=== Stored items ===
━━━━

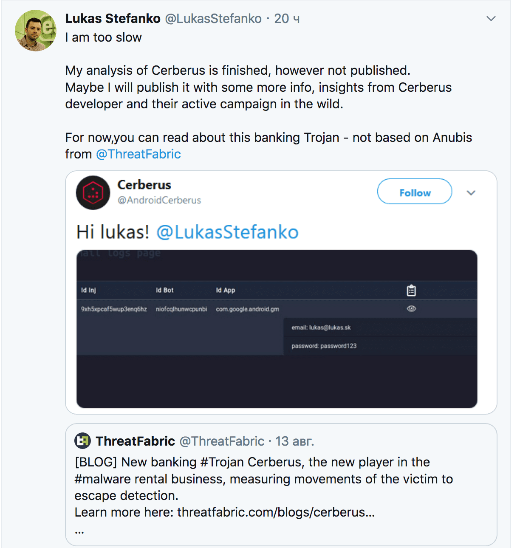Screen dimensions: 520x548
Task: Click the Cerberus account logo avatar
Action: click(x=93, y=193)
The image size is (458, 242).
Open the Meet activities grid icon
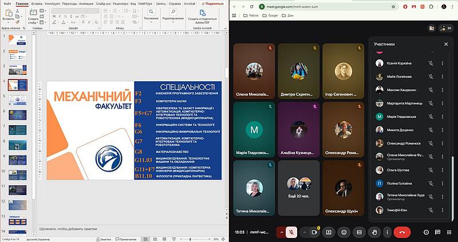pos(448,232)
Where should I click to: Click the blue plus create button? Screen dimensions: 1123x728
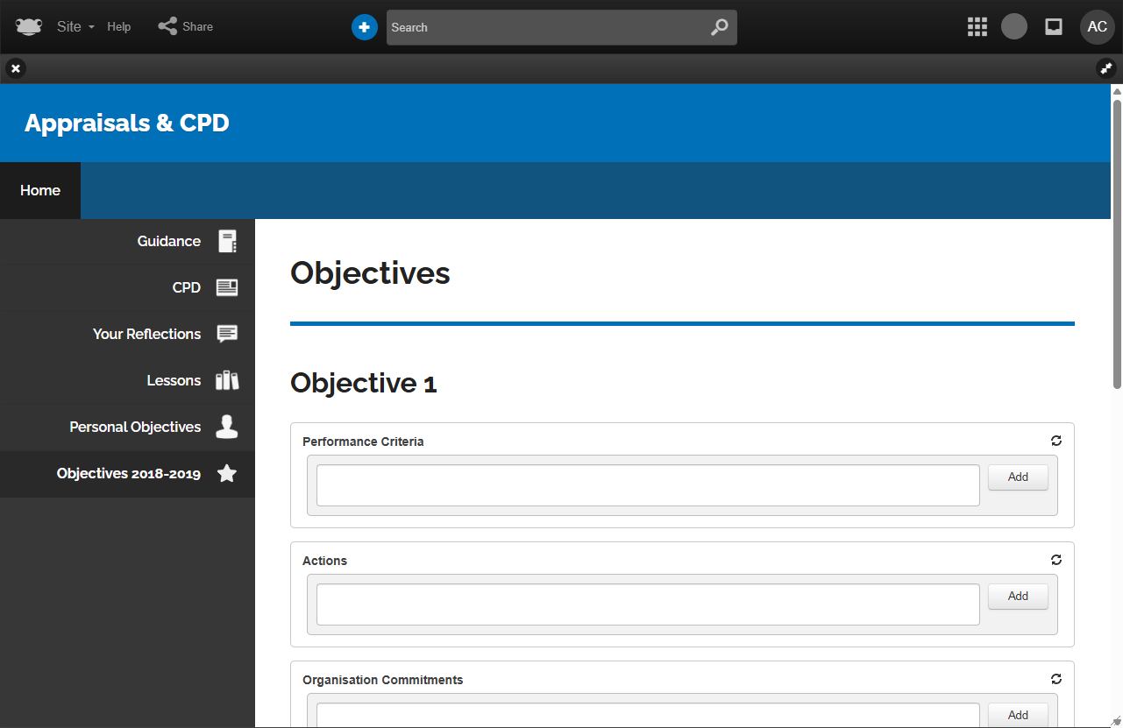coord(364,27)
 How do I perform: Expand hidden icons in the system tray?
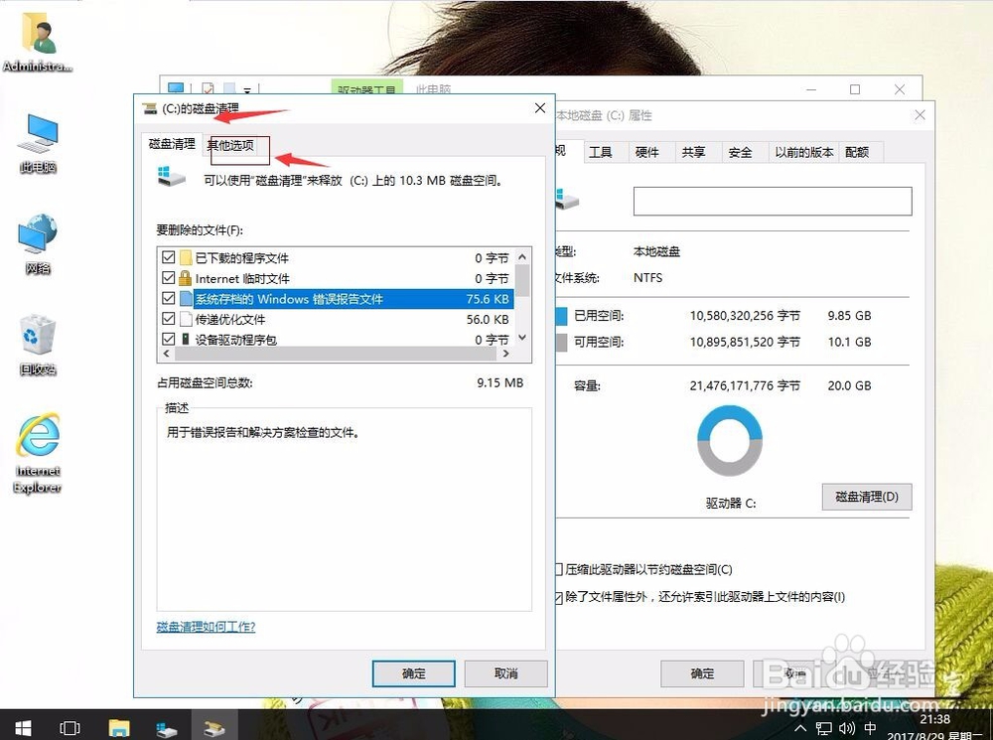799,726
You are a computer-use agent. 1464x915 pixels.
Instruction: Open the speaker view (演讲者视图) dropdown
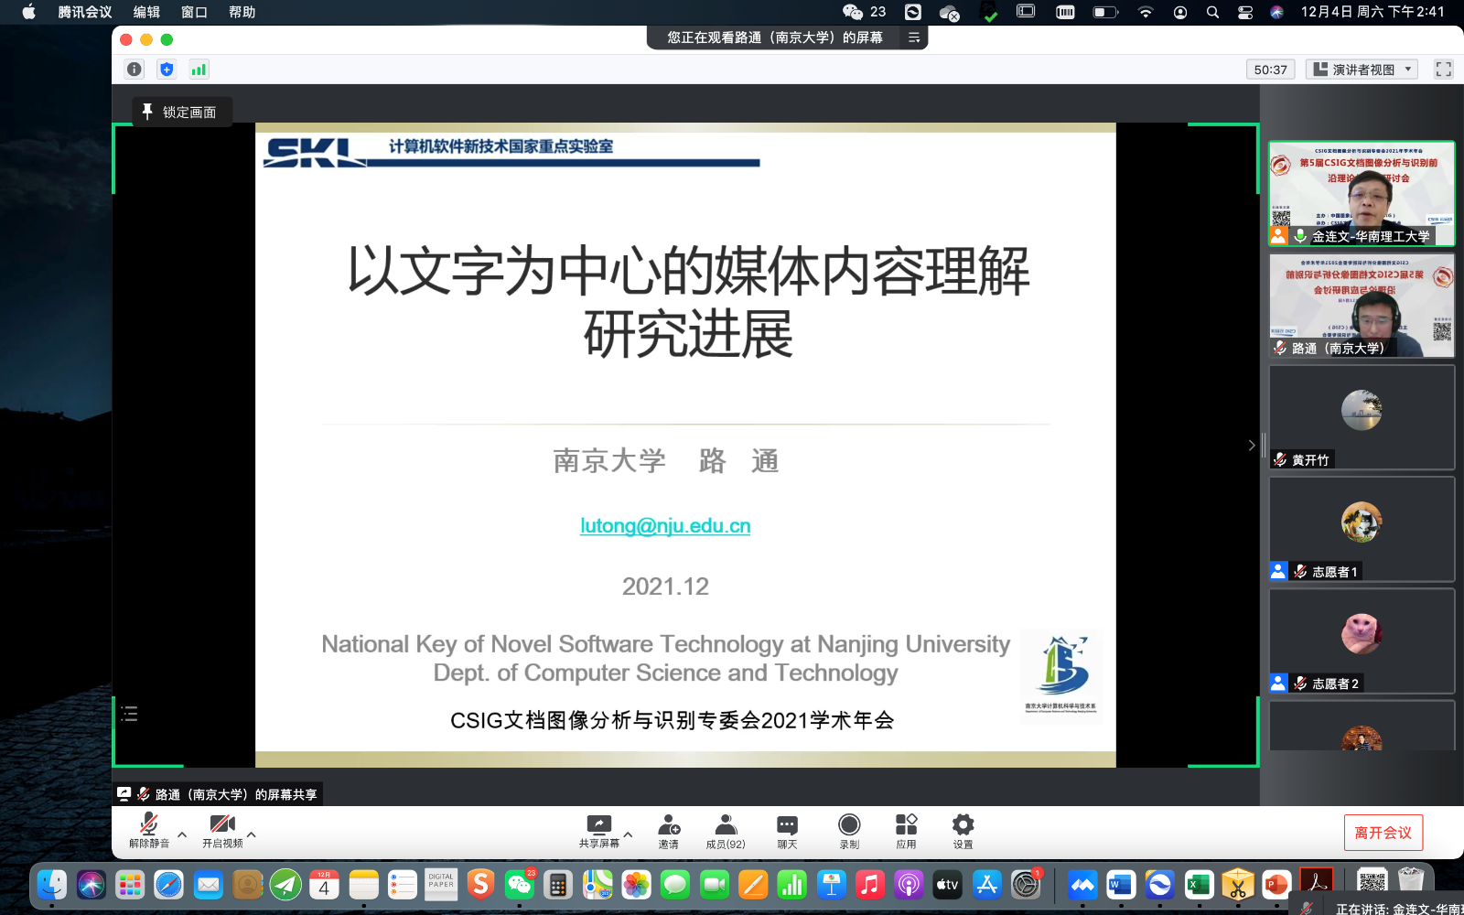click(1362, 70)
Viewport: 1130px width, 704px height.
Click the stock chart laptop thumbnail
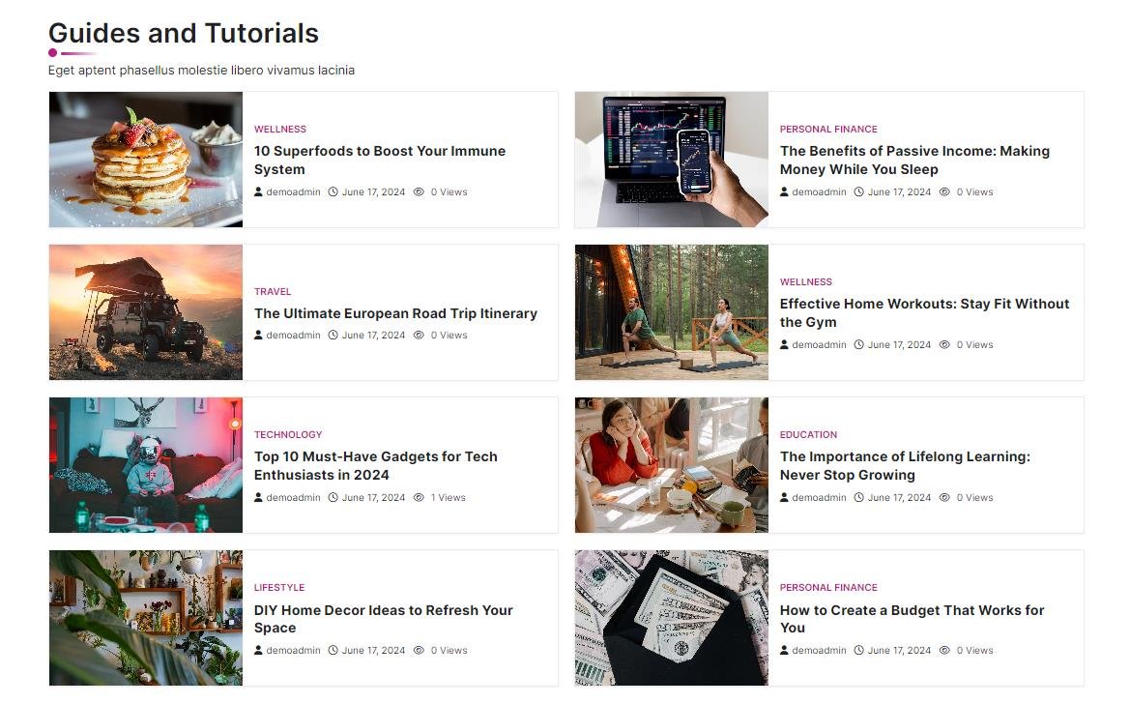click(x=672, y=160)
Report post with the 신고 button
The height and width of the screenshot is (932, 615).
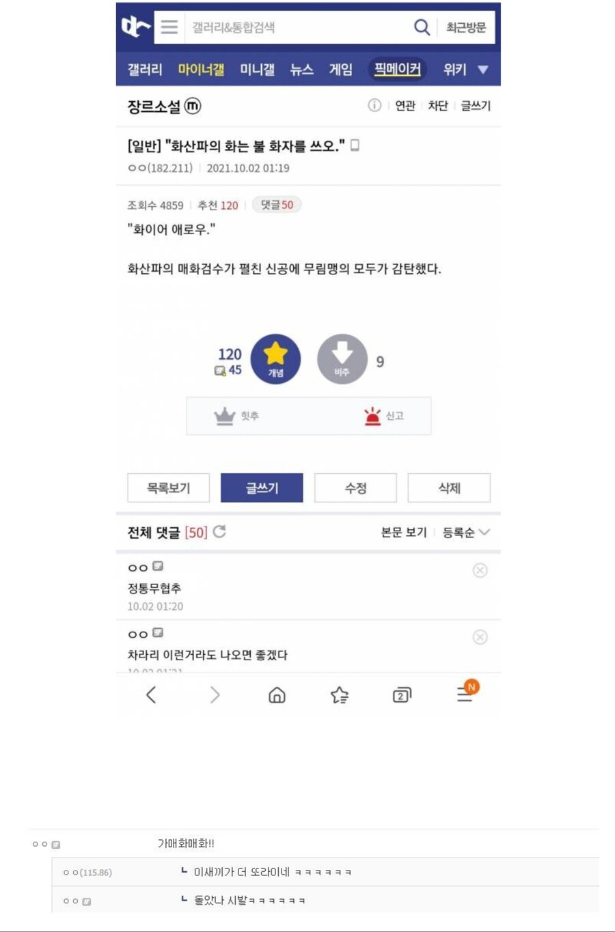tap(384, 416)
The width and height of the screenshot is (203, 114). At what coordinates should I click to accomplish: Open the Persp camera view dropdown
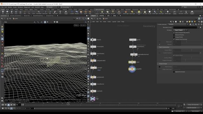[x=76, y=25]
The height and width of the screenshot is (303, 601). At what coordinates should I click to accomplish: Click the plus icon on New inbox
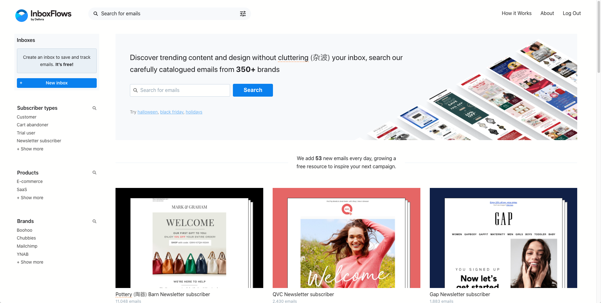coord(21,83)
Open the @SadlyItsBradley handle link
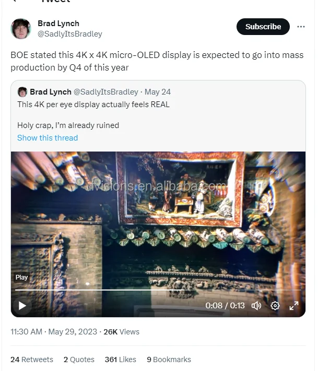This screenshot has width=318, height=371. click(70, 34)
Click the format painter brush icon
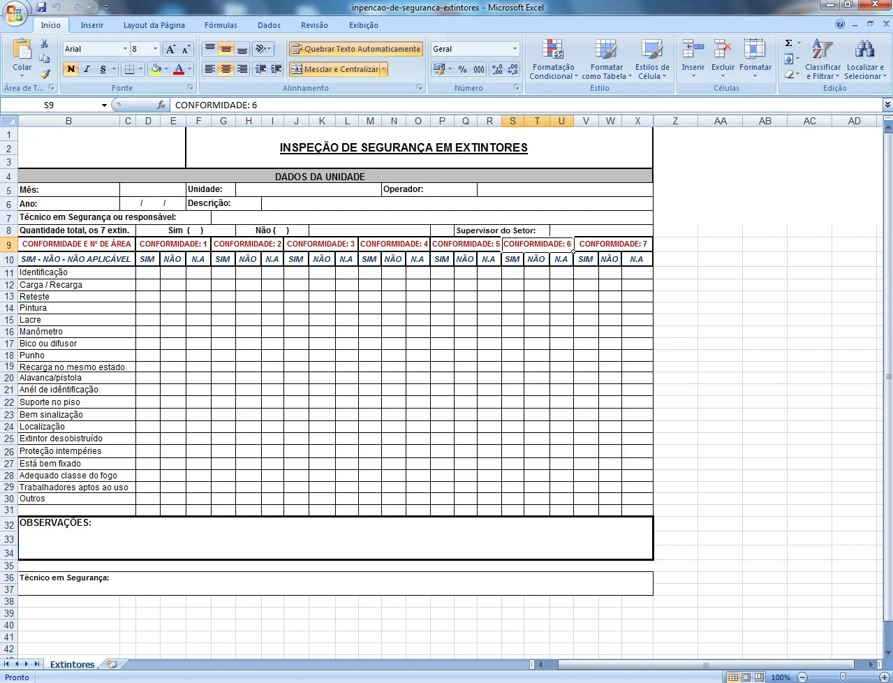The image size is (893, 683). pyautogui.click(x=45, y=74)
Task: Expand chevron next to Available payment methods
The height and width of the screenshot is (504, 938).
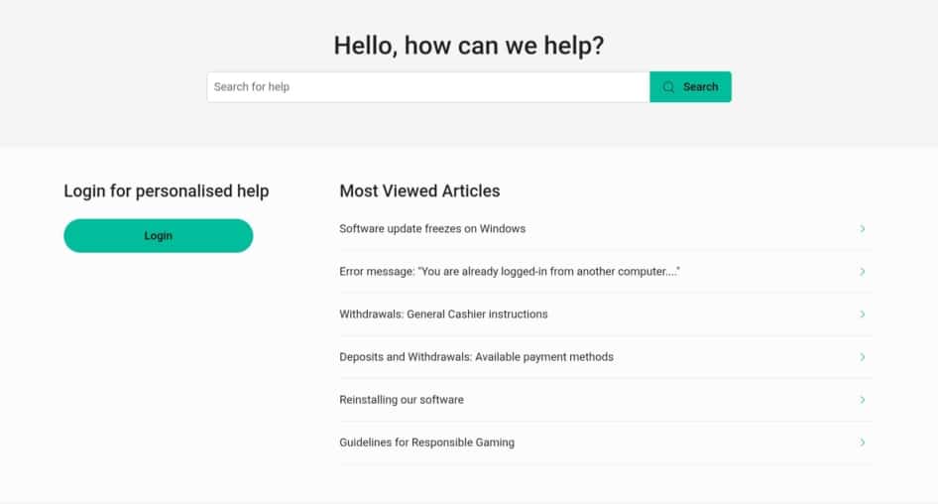Action: (x=863, y=356)
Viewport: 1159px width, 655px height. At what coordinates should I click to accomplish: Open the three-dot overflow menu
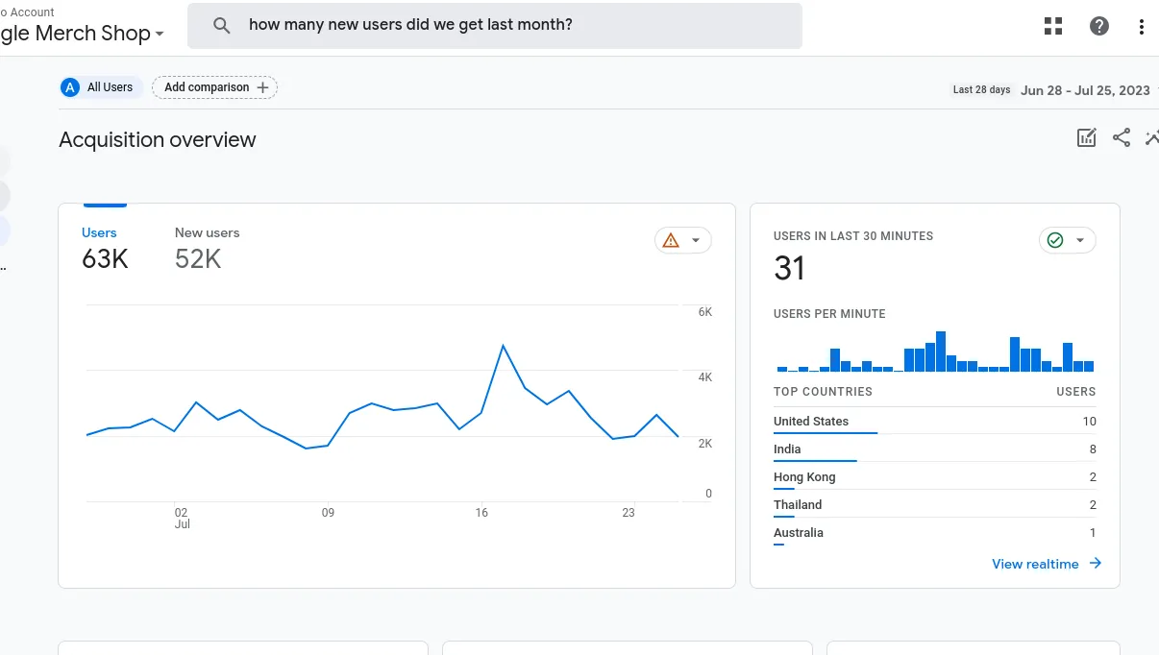(x=1142, y=26)
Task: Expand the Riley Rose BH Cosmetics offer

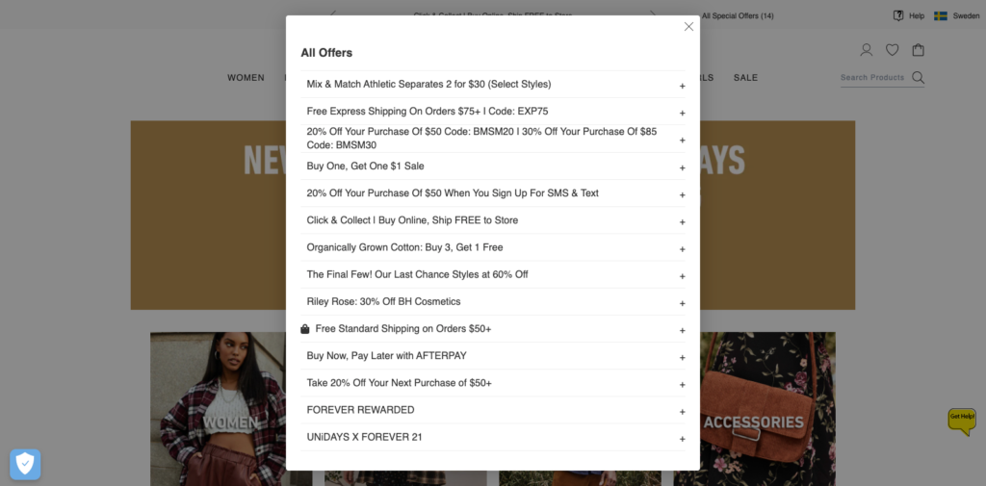Action: (x=493, y=302)
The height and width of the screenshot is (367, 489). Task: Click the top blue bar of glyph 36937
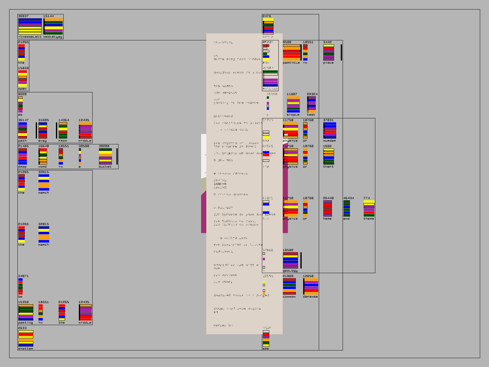(30, 20)
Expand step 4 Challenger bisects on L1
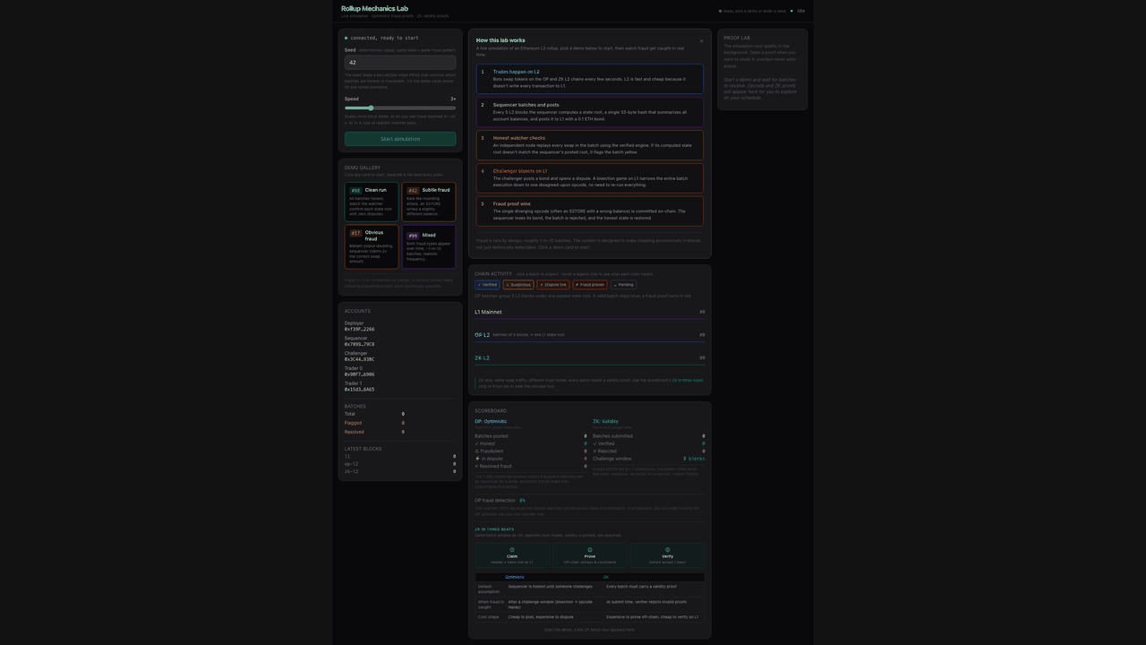 589,178
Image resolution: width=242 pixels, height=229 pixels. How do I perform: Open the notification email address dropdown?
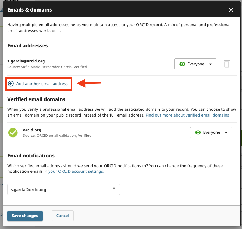[64, 189]
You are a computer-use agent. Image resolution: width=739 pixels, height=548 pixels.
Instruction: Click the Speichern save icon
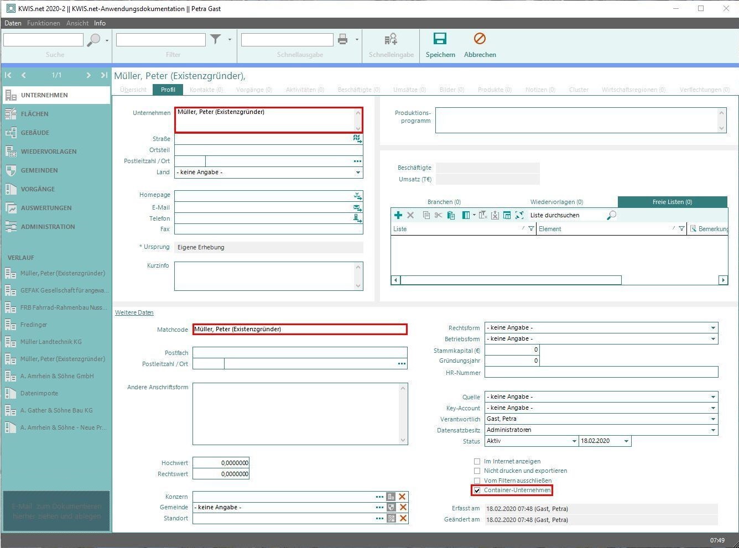click(440, 39)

━━━━

=== The problem ===
Find the word "agent" in the data and show each line that holds it.

=== Response area ===
You are a computer-use agent. 1464x915 pixels.
You are a computer-use agent. Image resolution: width=739 pixels, height=548 pixels.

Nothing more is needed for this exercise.